Standard errors in parentheses.
p < 0.05; **p < 0.01; ***p < 0.001.
In Table 5, Model 1, we examine how group status as government ethnic constituency influences the risk that the ethnic group will be subject to direct and deliberate killing by rebel actors. In Model 1, the coefficient for Government ethnic constituency is positive and statistically significant at the 0.05 level. This corroborates the argument that ethnic groups with identity ties to the government are more likely to become victims of direct and deliberate attacks by the rebel groups during armed conflict. The estimated effect is also non-negligible: ethnic groups with no ethnic ties to the government have a 2.2% annual predicted risk of being subject to violence by rebel groups, whereas for groups with such ties, the risk is 4.1%. 17 In the Online Appendix (Table 7) we show that this effect only materializes for African countries (as also shown by F & H). For non-African countries (not covered by F & H) we find no significant effect of rebel groups targeting civilians from the government’s ethnic group. Consequently, our EOSV data, with a broader coverage, allow us to pinpoint regional differences in the rebels’ strategies to target particular civilians.

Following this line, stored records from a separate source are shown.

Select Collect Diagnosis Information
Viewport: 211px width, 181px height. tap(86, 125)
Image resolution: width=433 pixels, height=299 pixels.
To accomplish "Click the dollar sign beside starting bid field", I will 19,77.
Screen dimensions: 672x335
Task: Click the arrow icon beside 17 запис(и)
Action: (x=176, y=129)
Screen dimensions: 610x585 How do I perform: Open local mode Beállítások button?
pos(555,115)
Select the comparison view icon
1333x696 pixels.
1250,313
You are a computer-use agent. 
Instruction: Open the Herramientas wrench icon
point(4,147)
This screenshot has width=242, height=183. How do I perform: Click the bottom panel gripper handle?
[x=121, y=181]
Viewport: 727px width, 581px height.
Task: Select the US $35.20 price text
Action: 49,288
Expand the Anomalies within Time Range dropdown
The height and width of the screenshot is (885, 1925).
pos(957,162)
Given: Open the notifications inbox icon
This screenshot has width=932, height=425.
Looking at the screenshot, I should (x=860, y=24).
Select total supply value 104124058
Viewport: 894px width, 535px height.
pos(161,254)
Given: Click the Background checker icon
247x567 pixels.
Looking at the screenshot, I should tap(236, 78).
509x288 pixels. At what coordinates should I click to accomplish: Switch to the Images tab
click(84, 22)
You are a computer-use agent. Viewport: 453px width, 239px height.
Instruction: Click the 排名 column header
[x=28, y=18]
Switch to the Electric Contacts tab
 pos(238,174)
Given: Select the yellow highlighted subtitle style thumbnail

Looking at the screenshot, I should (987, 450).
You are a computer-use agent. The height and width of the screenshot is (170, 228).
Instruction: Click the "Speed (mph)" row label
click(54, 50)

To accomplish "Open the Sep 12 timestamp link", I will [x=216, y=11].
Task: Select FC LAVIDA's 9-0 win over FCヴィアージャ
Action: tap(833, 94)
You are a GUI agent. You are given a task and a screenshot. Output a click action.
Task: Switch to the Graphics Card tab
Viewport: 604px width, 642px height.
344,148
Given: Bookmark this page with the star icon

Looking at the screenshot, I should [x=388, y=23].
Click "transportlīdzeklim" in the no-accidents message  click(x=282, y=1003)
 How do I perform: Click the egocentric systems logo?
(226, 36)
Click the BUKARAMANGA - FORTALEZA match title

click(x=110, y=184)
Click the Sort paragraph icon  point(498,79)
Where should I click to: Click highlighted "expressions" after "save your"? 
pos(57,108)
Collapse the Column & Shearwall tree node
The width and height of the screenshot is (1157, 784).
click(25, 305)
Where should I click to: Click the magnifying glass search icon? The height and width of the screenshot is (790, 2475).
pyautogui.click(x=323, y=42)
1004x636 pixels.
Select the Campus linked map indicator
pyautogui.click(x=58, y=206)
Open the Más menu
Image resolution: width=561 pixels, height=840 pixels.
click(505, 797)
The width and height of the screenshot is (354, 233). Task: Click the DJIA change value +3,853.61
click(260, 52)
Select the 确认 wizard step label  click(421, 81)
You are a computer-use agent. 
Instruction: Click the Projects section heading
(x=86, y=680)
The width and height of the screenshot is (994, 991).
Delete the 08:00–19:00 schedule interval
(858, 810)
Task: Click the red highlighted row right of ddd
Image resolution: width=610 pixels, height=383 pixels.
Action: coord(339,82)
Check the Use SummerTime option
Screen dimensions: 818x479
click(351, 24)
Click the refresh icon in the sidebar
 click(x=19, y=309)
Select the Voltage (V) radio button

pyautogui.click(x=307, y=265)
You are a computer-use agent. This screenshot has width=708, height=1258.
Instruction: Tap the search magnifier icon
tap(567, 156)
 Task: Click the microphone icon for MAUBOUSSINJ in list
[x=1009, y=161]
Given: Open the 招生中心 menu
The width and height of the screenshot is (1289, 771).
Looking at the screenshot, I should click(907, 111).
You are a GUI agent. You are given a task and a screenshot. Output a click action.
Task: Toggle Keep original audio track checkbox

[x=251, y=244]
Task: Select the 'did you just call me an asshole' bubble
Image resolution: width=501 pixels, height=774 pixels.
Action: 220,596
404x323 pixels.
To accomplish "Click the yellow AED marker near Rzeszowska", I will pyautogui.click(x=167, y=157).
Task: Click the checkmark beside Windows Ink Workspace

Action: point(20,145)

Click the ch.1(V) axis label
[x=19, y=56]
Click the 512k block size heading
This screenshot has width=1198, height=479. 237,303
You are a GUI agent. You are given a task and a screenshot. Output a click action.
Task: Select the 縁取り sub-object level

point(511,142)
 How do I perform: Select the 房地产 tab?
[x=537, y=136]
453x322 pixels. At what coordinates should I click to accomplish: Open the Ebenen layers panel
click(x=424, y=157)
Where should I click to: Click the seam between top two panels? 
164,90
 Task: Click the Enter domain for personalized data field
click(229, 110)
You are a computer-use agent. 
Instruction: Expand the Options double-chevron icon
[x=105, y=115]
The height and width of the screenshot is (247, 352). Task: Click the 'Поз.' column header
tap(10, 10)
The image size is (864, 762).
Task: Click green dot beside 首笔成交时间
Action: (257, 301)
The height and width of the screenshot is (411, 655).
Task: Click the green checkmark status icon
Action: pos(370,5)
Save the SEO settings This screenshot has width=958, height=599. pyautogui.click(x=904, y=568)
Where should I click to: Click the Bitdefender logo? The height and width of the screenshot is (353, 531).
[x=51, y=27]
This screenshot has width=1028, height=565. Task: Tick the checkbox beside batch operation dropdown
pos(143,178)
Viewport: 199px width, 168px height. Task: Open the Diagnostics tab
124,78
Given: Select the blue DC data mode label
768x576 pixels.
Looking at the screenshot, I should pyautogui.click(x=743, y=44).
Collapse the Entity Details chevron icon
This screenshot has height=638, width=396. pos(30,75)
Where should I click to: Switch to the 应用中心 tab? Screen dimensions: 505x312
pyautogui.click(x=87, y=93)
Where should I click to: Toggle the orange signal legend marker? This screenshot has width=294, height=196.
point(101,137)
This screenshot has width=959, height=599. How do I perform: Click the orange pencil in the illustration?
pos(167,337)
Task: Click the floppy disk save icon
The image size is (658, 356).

In Model 2, we look at the risk that the ethnic group is victimized by government actors. The coefficient denoting whether the group represents a rebel group’s ethnic constituency is positive and significant at the 0.01 level, suggesting that governments have strategic incentives to target civilians whose ethnic identity ties them to non-state actors that challenge the state with arms. The estimated effect is substantive: an ethnic group with ties to a rebel constituency has a 4.7% annual predicted risk of being subject to ethnic violence, compared with a 1.15% risk for a group without such ties. This effect, as we show in the Online Appendix (Table 7), holds for both African and non-African countries.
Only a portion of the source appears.